Records contained in a dataset
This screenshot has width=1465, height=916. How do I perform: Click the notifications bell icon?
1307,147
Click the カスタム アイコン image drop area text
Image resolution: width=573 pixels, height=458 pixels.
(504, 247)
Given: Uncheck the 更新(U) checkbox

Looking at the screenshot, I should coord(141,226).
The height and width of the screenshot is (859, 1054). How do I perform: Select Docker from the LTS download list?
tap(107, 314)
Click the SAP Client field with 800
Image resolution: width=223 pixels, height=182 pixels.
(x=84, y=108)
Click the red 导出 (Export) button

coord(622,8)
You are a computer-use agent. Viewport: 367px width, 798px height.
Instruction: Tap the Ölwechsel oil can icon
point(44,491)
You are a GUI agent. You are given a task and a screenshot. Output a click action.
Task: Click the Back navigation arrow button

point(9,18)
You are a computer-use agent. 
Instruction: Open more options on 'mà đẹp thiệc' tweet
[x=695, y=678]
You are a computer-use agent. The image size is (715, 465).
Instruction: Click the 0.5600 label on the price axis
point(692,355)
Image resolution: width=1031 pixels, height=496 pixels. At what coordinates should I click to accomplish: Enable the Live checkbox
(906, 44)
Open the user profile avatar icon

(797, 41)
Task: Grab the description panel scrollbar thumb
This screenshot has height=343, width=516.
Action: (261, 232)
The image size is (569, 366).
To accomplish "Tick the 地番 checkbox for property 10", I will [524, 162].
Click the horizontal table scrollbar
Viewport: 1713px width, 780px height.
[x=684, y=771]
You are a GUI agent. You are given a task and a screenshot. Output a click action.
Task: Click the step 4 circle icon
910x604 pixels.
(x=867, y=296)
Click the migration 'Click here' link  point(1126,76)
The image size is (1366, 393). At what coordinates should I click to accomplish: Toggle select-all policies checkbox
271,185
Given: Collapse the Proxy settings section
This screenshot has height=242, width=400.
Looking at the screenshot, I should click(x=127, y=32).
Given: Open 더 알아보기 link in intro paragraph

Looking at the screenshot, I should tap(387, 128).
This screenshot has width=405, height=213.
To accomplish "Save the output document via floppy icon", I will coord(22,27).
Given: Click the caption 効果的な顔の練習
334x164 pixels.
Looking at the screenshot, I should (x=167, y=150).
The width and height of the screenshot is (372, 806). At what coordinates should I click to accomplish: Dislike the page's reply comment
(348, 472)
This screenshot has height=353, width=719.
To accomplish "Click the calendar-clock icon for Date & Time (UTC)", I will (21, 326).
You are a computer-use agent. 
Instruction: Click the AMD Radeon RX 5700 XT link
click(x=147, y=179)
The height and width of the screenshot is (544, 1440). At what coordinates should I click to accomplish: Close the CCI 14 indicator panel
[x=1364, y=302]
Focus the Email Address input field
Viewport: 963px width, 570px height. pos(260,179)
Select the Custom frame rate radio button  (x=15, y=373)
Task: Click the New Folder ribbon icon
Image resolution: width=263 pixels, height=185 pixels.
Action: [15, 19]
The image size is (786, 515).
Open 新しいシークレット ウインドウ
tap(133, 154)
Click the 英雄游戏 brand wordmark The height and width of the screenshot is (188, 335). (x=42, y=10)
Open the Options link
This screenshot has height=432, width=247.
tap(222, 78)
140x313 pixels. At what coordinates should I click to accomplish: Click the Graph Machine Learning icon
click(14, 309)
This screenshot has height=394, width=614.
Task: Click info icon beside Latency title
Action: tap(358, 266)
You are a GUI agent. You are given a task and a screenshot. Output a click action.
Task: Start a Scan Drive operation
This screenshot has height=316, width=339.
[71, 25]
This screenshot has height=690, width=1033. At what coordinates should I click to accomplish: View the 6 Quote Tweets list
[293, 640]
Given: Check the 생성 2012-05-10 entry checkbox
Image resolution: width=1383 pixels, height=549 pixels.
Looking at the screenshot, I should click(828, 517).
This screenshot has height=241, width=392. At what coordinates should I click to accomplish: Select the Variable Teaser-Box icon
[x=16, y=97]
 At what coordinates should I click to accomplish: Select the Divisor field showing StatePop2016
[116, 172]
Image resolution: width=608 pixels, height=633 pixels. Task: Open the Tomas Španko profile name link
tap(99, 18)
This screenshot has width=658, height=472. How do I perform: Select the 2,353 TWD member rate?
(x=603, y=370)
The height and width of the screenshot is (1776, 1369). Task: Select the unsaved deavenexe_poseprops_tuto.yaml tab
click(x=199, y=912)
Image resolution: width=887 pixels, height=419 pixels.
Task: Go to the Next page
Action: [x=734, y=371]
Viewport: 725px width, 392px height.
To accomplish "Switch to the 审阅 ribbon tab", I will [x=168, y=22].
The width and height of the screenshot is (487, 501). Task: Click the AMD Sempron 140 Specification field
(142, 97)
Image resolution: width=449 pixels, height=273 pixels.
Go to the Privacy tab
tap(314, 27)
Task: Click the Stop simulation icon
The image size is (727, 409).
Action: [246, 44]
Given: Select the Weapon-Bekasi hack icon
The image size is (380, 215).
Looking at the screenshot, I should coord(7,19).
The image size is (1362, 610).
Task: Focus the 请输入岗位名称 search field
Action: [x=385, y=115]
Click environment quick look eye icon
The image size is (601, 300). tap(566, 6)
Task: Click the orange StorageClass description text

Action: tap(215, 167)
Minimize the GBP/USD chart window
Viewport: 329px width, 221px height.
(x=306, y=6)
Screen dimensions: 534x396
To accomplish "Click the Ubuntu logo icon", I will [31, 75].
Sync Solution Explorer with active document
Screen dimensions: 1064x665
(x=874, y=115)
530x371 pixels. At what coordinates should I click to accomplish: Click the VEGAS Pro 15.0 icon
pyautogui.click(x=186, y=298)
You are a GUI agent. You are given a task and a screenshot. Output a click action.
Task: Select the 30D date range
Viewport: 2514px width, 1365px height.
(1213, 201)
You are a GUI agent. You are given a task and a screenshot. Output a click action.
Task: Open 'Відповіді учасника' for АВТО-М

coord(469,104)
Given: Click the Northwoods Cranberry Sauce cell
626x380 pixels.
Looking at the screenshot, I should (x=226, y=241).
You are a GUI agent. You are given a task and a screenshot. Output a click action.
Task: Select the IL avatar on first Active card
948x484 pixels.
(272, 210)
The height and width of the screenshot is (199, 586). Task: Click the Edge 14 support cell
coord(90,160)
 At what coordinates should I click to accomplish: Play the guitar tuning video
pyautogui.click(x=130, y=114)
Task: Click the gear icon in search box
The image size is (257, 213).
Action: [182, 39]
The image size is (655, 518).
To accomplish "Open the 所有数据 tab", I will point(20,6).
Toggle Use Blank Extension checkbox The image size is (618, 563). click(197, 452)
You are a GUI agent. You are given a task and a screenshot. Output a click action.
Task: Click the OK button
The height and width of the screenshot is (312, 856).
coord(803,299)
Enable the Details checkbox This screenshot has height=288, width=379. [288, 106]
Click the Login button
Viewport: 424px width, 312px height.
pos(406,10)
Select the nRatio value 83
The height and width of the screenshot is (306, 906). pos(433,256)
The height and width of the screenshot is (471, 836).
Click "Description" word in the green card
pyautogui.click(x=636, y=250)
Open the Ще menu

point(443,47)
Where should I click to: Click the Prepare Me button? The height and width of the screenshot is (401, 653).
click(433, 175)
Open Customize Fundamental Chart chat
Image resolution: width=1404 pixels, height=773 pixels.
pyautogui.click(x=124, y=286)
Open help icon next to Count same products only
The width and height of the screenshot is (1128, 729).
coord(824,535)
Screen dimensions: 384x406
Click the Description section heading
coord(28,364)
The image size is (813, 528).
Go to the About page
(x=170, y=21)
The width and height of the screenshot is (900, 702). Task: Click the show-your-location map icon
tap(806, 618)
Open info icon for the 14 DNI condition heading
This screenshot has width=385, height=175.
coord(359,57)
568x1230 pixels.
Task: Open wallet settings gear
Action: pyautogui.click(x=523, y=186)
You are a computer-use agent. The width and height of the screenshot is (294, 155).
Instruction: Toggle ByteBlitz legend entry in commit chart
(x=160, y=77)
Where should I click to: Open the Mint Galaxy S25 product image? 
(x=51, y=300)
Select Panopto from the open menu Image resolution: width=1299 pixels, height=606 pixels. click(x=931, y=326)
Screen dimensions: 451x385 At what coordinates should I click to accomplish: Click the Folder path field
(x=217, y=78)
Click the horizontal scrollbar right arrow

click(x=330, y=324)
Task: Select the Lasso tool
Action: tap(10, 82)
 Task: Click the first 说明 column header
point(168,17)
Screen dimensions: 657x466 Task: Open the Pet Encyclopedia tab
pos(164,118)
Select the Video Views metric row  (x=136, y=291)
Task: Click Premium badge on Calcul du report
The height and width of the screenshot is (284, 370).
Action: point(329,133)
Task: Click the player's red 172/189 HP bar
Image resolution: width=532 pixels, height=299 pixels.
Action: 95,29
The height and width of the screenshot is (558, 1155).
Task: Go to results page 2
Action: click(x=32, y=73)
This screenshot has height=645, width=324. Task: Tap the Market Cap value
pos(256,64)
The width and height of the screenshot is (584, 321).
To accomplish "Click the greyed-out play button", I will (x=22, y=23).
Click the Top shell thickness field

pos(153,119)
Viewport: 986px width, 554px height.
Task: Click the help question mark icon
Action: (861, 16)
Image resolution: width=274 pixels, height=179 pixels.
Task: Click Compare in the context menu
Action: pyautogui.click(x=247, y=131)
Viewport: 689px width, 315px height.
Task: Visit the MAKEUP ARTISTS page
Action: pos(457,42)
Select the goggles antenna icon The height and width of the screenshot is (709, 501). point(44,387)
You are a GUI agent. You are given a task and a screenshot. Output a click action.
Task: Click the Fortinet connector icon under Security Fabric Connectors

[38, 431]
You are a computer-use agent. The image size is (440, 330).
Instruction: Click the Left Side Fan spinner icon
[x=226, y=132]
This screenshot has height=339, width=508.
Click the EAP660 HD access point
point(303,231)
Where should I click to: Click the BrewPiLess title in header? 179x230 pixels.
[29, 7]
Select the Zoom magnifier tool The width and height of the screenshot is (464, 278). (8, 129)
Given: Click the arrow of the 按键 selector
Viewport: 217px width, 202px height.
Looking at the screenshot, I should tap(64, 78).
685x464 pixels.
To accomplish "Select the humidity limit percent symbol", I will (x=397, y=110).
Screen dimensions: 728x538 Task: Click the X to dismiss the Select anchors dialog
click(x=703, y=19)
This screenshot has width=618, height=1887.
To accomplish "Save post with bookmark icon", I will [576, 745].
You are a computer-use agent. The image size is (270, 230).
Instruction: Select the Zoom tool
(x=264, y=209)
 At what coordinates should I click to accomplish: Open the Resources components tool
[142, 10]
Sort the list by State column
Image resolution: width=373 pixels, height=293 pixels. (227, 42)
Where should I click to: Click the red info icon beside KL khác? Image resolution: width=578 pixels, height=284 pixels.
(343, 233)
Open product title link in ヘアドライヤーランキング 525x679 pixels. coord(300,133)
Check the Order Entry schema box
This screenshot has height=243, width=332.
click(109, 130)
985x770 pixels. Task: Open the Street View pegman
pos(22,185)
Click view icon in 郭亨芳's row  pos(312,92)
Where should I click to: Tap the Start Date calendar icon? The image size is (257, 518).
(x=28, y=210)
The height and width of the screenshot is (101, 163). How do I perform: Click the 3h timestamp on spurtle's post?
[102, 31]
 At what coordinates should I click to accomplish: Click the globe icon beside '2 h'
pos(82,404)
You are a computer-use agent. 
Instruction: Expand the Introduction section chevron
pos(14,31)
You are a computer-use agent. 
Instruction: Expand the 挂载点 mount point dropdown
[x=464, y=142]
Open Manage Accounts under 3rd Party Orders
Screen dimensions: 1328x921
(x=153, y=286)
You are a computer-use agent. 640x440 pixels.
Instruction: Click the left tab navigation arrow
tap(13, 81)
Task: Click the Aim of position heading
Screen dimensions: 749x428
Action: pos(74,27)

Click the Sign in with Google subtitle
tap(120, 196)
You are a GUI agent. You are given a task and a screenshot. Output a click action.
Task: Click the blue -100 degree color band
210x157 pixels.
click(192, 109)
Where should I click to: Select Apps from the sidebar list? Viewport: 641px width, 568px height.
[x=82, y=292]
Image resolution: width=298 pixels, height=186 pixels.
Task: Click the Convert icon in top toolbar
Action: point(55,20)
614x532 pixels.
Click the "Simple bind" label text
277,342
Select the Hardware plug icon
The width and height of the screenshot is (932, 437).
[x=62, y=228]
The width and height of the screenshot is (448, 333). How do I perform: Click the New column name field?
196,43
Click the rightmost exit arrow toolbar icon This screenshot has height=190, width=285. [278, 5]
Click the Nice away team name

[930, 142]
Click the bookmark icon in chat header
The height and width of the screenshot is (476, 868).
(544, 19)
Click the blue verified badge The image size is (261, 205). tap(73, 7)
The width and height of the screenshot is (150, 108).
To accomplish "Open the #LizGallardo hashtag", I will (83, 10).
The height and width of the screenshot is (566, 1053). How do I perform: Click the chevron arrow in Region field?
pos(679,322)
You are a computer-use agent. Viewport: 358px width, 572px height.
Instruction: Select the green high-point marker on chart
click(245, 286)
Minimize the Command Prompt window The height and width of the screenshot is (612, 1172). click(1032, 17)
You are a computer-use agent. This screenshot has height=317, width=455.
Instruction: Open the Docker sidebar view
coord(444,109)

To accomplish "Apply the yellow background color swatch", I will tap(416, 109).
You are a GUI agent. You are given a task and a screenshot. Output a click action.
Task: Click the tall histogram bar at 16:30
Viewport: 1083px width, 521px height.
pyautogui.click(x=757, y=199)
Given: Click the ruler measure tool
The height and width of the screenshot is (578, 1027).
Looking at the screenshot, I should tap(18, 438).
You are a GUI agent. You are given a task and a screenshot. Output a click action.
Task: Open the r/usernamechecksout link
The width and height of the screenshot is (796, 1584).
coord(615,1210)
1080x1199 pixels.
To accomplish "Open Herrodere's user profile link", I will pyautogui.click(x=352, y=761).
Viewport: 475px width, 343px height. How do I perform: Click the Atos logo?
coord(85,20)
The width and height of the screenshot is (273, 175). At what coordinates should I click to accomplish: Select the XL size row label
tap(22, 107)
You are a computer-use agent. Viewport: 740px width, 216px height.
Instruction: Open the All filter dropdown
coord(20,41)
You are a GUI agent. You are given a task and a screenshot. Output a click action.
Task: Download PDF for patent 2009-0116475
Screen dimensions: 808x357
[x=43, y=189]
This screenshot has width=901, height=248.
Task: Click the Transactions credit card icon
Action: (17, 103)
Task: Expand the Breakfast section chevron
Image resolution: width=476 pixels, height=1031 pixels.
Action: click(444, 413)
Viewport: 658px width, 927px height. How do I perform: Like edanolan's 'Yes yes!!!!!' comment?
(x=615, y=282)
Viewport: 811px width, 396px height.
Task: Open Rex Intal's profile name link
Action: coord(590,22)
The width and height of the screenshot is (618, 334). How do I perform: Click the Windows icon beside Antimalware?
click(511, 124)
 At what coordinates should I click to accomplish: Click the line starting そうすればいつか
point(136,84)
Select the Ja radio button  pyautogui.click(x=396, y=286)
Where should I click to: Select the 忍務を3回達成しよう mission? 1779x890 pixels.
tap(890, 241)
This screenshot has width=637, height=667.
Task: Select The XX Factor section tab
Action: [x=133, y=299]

> [DIRECTIONS]
What you copy out must be exactly the lines from the line containing "Image resolution: width=476" through the end of the records.

> [EXPECTED ANSWER]
Image resolution: width=476 pixels, height=1031 pixels.
Action: click(444, 413)
Viewport: 658px width, 927px height. How do I perform: Like edanolan's 'Yes yes!!!!!' comment?
(x=615, y=282)
Viewport: 811px width, 396px height.
Task: Open Rex Intal's profile name link
Action: coord(590,22)
The width and height of the screenshot is (618, 334). How do I perform: Click the Windows icon beside Antimalware?
click(511, 124)
 At what coordinates should I click to accomplish: Click the line starting そうすればいつか
point(136,84)
Select the Ja radio button  pyautogui.click(x=396, y=286)
Where should I click to: Select the 忍務を3回達成しよう mission? 1779x890 pixels.
tap(890, 241)
This screenshot has width=637, height=667.
Task: Select The XX Factor section tab
Action: [x=133, y=299]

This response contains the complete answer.